Darum gehts
- 61-jährige Frau stirbt am Mittwoch bei Gondelabsturz in Engelberg
- Exrtemsportlerin Evelyne Binsack war zeitgleich in dem Gebiet unterwegs
- Sie brach wegen der Sturmböen ihre Skitour ab
Beim tragischen Gondelabsturz in Engelberg OW ist am Mittwoch eine 61-jährige Frau aus der Gegend ums Leben gekommen. Ein Unglück, das Fragen aufwirft. Während heftige Sturmböen durch die Zentralschweizer Berge fegten, liefen die Bahnen am Titlis weiter – anderswo zog man bereits die Reissleine.
Extrembergsteigerin Evelyne Binsack (58) befand sich zur selben Zeit in der Nähe und brach ihre geplante Tour wegen des Wetters ab. «Ich bin mit den Tourenski auf den Jochpass gerannt, um dann weiter auf den Schafberg zu gehen», erzählt sie gegenüber Blick. Früh am Morgen sei sie unterwegs gewesen: «Ich war um neun Uhr schon bei Kaffee und Nussgipfel, als die Bahnen den Betrieb aufgenommen hatten.»
Der Sturm ging so richtig los
Doch dann verschärfte sich die Lage. «Der Sturm ging so richtig los, aber zu der Zeit noch oberhalb von 2200 Metern. Dieser nahm aber mit jeder halben Stunde an Geschwindigkeit auf.» Für sie war schnell klar: umkehren. «Weswegen ich dann die Skitour ab Jochpass nicht weiterführte.»
Besonders erstaunt war sie über die Diskrepanz zwischen den Skigebieten: «Gestern zum Zeitpunkt des Gondelabsturzes in Engelberg war der Bahnbetrieb im angrenzenden Skigebiet Melchsee-Frutt wegen des Sturms bereits teilweise eingestellt, während in Engelberg noch alle Bahnen fuhren.» Auch in Hasliberg sei der Betrieb teilweise gestoppt worden.
Die Nachricht vom Unglück erreichte sie erst später. «Um halb eins hab ich es von einem Kollegen erfahren.» Irritiert zeigt sie sich über das Vertrauen in die Technik: Erst hiess es, der Titlis Xpress sei eine der modernsten Anlagen – nun werde über eine möglicherweise defekte Klemme spekuliert.
Zu viel Vertrauen in die Technik
Dazu sagt Binsack: «Fakt ist, dass Sturmböen von bis nahezu 90 Stundenkilometer am Titlis gemessen wurden und die Gondel beim Masten abgestürzt ist. Eventuell hat sie zu stark gependelt wegen einer Böe.

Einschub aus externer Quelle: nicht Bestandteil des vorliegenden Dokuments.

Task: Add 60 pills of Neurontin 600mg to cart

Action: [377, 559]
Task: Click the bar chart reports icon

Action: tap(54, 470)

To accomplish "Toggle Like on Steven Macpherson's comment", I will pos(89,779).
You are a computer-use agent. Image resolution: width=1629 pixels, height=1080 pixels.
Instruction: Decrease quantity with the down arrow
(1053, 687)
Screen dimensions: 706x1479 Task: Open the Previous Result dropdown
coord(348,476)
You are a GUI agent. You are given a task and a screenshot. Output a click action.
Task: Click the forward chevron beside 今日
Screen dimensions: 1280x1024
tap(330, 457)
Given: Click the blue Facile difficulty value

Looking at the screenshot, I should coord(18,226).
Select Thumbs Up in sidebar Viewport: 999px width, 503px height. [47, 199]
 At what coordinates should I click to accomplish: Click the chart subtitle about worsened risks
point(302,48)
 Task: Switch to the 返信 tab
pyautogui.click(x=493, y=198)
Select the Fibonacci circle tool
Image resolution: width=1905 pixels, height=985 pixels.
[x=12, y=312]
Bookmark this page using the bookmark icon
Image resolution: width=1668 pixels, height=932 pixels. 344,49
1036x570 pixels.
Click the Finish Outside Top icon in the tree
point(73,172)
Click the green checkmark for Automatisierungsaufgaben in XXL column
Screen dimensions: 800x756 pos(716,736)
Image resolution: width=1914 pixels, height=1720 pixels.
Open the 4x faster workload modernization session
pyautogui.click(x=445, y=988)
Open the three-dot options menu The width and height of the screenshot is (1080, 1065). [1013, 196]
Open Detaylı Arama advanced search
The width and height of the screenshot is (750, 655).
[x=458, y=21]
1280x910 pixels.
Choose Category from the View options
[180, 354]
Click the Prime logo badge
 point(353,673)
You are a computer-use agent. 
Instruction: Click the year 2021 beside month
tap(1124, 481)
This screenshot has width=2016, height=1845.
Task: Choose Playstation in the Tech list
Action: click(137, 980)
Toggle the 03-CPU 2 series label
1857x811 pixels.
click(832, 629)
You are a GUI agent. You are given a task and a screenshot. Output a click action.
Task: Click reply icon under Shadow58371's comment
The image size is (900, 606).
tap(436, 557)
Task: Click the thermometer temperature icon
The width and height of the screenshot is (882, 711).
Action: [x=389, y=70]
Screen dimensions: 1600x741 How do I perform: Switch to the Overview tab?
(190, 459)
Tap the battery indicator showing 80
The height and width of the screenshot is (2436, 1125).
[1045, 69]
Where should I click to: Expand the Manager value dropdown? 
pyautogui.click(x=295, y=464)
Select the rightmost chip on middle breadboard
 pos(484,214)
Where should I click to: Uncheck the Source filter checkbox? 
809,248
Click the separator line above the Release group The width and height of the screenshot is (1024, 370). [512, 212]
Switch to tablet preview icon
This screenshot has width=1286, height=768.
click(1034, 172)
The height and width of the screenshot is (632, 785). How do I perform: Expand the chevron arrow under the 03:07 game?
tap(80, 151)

Gemäss Sicherheitsexperten sollten bei Winden über 60 km/h keine Leute mehr in Gondeln transportiert werden.»
Ein Gedanke liegt für sie schwer in der Luft: «Es scheint, dass die Verantwortlichen der Technik mehr vertrauten als dem gesunden Menschenverstand. Dieser hätte am Mittwoch eine Schliessung der betroffenen Bahnen wegen des Sturms bedeutet, wie es benachbarte Skibetriebe richtigerweise gemacht hätten. Die Natur hat immer das letzte Wort.»
Binsack: «Es ist eine Art Zeitgeist, der mich beunruhigt. Ich bedauere das tragische Unglück zutiefst», sagt die Extremsportlerin. Ihre Gedanken seien bei den Hinterbliebenen: «Für die Angehörigen ist es eine Tragödie – und die dürfen durchaus empört sein.»